MegaManSec · MegaManSec · Jun 9, 2026 · Jun 9, 2026 · Jun 9, 2026 · Jun 9, 2026
@@ -378,6 +378,11 @@ final class AppDelegate: NSObject, NSApplicationDelegate, NSMenuDelegate {
   /// the menu. `checkHealth` confirms the peer's TCP port is open before we
   /// touch any local Bluetooth state.
   private func performSwitch(with device: NetworkDevice) {
+    // Don't start a full-set switch while a per-peripheral pair/handoff is in
+    // flight: it would issue a re-entrant connect/unregister on a peripheral
+    // that's already transitioning. The dropdown disables the Mac row for this
+    // too; this guard closes the brief click-race before the row re-renders.
+    guard !bluetoothStore.isAnyPeripheralTransitioning else { return }
     device.checkHealth { [weak self] result in
       // `checkHealth` fires on its own queue. Hop to main before any UI or
       // store mutations, and before calling `checkActualConnectionStatusAsync`

@@ -84,24 +84,30 @@ extension ServiceBrowser: NetServiceDelegate {
       return parsed["fp"].flatMap { String(data: $0, encoding: .utf8) }
     }
 
-    for addressData in addresses {
-      if let host = getHost(from: addressData), sender.port != 0 {
-        let device = NetworkDevice(
-          id: sender.name,
-          name: sender.name,
-          host: host,
-          port: sender.port,
-          isActive: true,
-          fingerprint: fingerprint
-        )
-
-        DispatchQueue.main.async {
-          NetworkDeviceStore.shared.addDiscoveredNetworkDevice(device)
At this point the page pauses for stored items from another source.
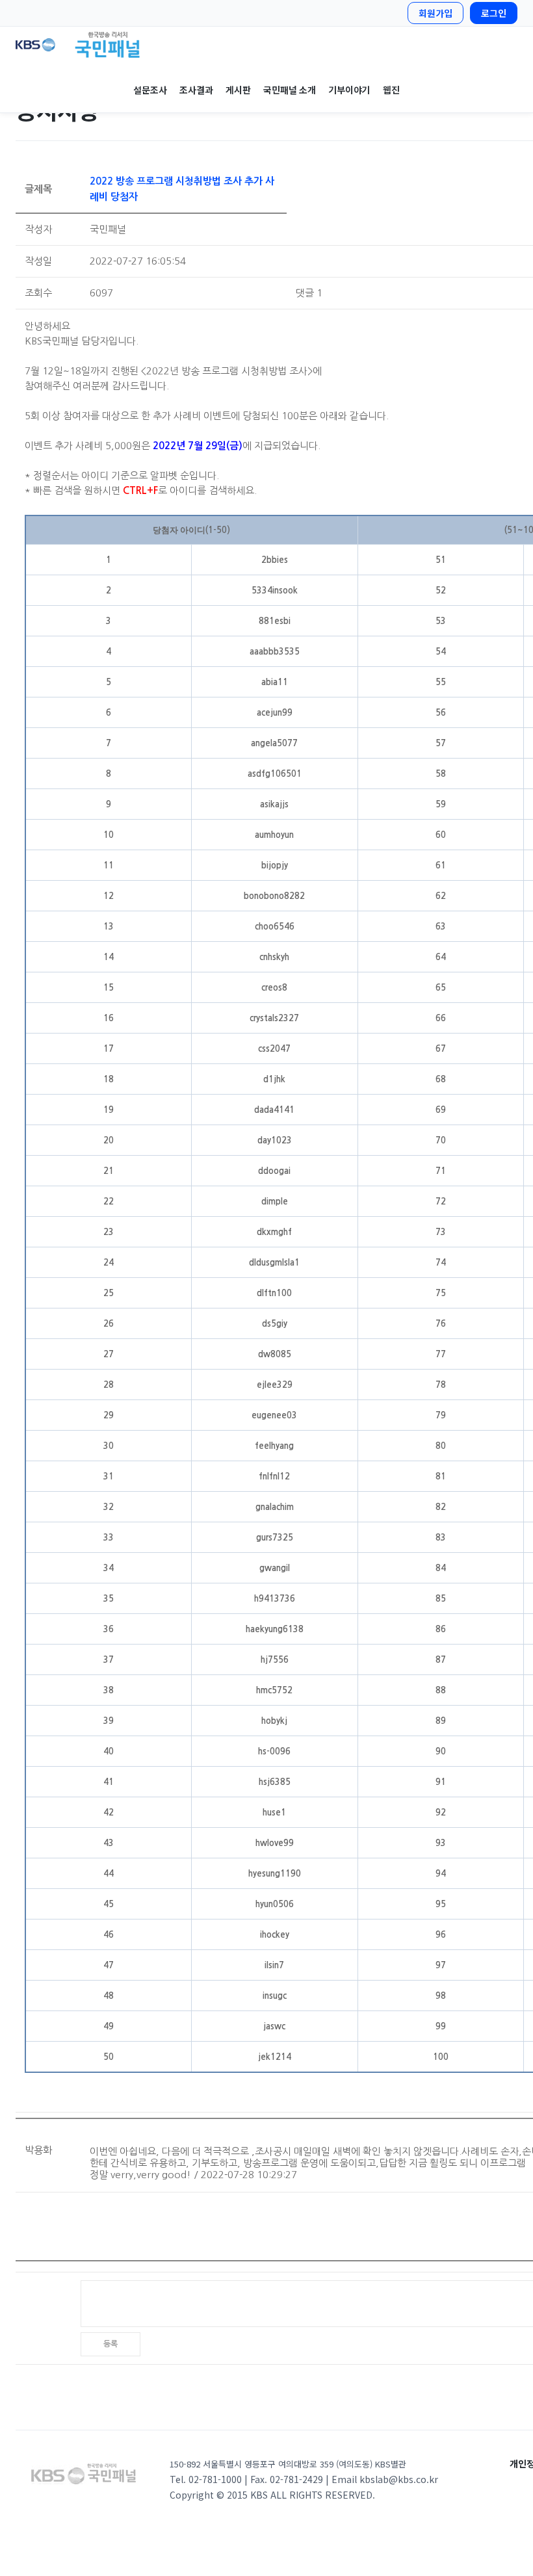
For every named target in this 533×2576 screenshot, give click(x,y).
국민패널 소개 (289, 89)
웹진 (391, 89)
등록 (110, 2344)
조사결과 (196, 89)
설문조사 (149, 89)
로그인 (493, 13)
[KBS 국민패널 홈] (266, 45)
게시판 (238, 89)
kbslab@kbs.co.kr (398, 2479)
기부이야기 (349, 89)
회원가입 (435, 13)
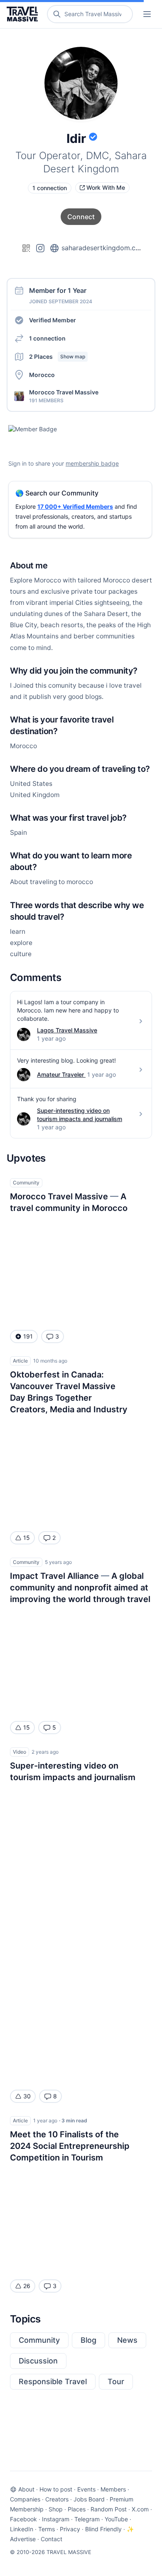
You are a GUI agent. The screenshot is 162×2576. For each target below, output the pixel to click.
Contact (51, 2538)
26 (26, 2285)
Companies (25, 2499)
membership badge (92, 463)
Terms (46, 2529)
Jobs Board (89, 2499)
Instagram (55, 2519)
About (26, 2489)
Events (86, 2489)
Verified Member (52, 320)
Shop (56, 2509)
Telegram (87, 2519)
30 (27, 2096)
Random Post (109, 2509)
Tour (116, 2381)
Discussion (38, 2360)
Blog (88, 2340)
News (127, 2340)
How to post (55, 2489)
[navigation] (147, 14)
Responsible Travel (53, 2381)
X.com (140, 2509)
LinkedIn (21, 2529)
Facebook (23, 2519)
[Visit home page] (24, 14)
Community (39, 2340)
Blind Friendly (103, 2529)
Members (113, 2489)
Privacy (70, 2529)
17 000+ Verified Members (75, 506)
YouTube (116, 2519)
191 (28, 1336)
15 (26, 1537)
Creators (57, 2499)
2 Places (57, 356)
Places (77, 2509)
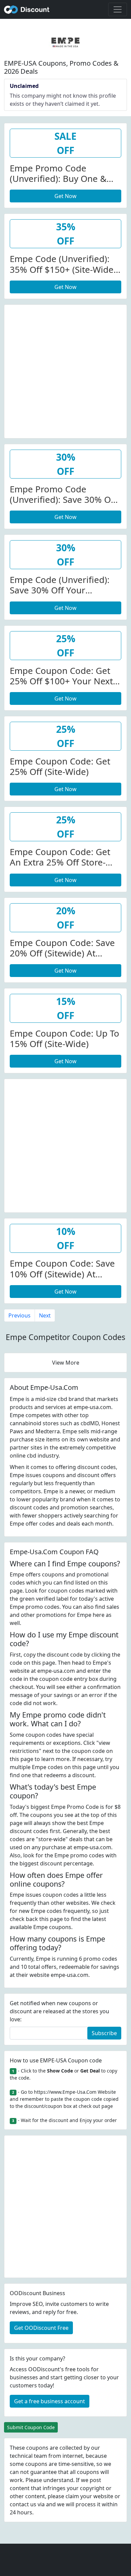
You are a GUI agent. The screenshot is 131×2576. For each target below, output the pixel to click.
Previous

-          NetworkDeviceStore.shared.updateNetworkDevice(device)
-          print("Device information updated: \(sender.name)")
-        }
-        break
-      }
+    guard sender.port != 0 else { return }
+
+    // Prefer an IPv4 address. `sender.addresses` ordering isn't guaranteed, and
+    // a link-local IPv6 address (fe80::…%enX) frequently won't round-trip
+    // through `NWEndpoint.Host`, so taking "whichever resolved first" can hand
+    // us an unusable host. On the same-LAN setup this app targets IPv4 always
+    // works; fall back to the first resolvable address for IPv6-only networks.
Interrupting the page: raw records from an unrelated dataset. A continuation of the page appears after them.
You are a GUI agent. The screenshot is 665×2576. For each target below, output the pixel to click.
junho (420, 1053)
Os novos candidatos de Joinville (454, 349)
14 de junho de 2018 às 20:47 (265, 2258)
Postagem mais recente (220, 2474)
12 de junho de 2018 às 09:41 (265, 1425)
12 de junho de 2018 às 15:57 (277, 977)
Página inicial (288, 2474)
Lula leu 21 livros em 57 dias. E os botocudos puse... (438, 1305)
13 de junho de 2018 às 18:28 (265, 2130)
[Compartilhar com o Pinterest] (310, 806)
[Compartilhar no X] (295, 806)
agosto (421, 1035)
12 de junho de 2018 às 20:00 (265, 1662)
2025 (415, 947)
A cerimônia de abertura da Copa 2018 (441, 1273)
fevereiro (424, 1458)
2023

+    let resolvedHosts = addresses.compactMap { getHost(from: $0) }
+    guard let host = resolvedHosts.first(where: { !$0.contains(":") }) ?? resolvedHosts.first
+    else { return }
+
+    let device = NetworkDevice(
+      id: sender.name,
+      name: sender.name,
+      host: host,
+      port: sender.port,
+      isActive: true,
+      fingerprint: fingerprint
+    )
+
+    DispatchQueue.main.async {
+      NetworkDeviceStore.shared.addDiscoveredNetworkDevice(device)
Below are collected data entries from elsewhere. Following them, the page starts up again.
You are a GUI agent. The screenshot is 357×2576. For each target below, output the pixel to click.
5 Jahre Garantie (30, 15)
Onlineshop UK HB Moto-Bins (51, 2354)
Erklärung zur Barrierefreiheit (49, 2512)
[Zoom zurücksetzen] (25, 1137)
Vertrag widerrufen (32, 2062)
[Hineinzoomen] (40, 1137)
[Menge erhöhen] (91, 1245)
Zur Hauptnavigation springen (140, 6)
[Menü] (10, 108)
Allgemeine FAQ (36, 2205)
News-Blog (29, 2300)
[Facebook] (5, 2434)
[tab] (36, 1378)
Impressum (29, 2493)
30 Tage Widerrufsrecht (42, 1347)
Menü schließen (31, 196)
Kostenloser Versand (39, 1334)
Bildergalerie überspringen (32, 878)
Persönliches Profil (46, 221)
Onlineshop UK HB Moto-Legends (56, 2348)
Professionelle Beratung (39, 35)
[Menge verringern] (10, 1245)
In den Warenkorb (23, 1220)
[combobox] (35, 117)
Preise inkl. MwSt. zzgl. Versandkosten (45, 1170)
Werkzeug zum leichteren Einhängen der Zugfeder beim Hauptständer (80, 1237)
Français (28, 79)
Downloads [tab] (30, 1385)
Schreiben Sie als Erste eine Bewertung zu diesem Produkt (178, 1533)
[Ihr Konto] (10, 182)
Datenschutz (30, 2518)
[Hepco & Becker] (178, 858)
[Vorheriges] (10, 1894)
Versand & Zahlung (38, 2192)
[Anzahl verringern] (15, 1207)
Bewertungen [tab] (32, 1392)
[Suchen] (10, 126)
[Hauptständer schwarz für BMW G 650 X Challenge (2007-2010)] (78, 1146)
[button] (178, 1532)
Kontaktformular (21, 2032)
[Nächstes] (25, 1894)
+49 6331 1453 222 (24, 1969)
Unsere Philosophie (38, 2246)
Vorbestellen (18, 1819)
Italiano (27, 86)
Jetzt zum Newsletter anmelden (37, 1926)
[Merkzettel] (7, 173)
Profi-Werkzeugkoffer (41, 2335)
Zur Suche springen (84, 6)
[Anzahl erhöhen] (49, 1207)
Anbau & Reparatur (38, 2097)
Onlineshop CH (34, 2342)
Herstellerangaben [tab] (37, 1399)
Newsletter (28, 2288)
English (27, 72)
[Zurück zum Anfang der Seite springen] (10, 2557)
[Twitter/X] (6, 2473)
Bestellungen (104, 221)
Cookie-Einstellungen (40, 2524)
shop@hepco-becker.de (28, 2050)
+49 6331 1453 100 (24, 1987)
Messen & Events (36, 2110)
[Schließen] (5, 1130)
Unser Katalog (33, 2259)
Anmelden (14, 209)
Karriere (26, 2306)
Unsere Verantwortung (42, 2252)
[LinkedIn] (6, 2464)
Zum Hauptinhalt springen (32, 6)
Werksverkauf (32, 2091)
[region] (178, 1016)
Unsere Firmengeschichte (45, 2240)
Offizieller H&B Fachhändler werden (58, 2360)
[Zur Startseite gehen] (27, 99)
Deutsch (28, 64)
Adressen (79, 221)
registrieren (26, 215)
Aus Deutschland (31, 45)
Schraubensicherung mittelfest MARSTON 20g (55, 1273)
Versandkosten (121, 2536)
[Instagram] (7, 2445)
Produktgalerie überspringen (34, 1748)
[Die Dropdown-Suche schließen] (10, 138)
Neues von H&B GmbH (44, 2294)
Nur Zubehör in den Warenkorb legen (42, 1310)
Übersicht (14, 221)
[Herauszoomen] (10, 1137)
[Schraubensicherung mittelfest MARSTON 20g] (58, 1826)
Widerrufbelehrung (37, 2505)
+      NetworkDeviceStore.shared.updateNetworkDevice(device)
+      print("Device information updated: \(sender.name)")
     }
   }
 

@@ -63,21 +63,49 @@ struct NetworkDevice: Identifiable, Codable {
   // MARK: - Public Methods
 
   /// Updates the device information with data from another device, applying
-  /// the TOFU fingerprint pin: a mismatch between our stored fingerprint and
-  /// the peer's advertised fingerprint causes us to drop the new routing
-  /// info, mark the device inactive, and stash the incoming fingerprint as
-  /// `pendingFingerprint` so the user can explicitly trust it later.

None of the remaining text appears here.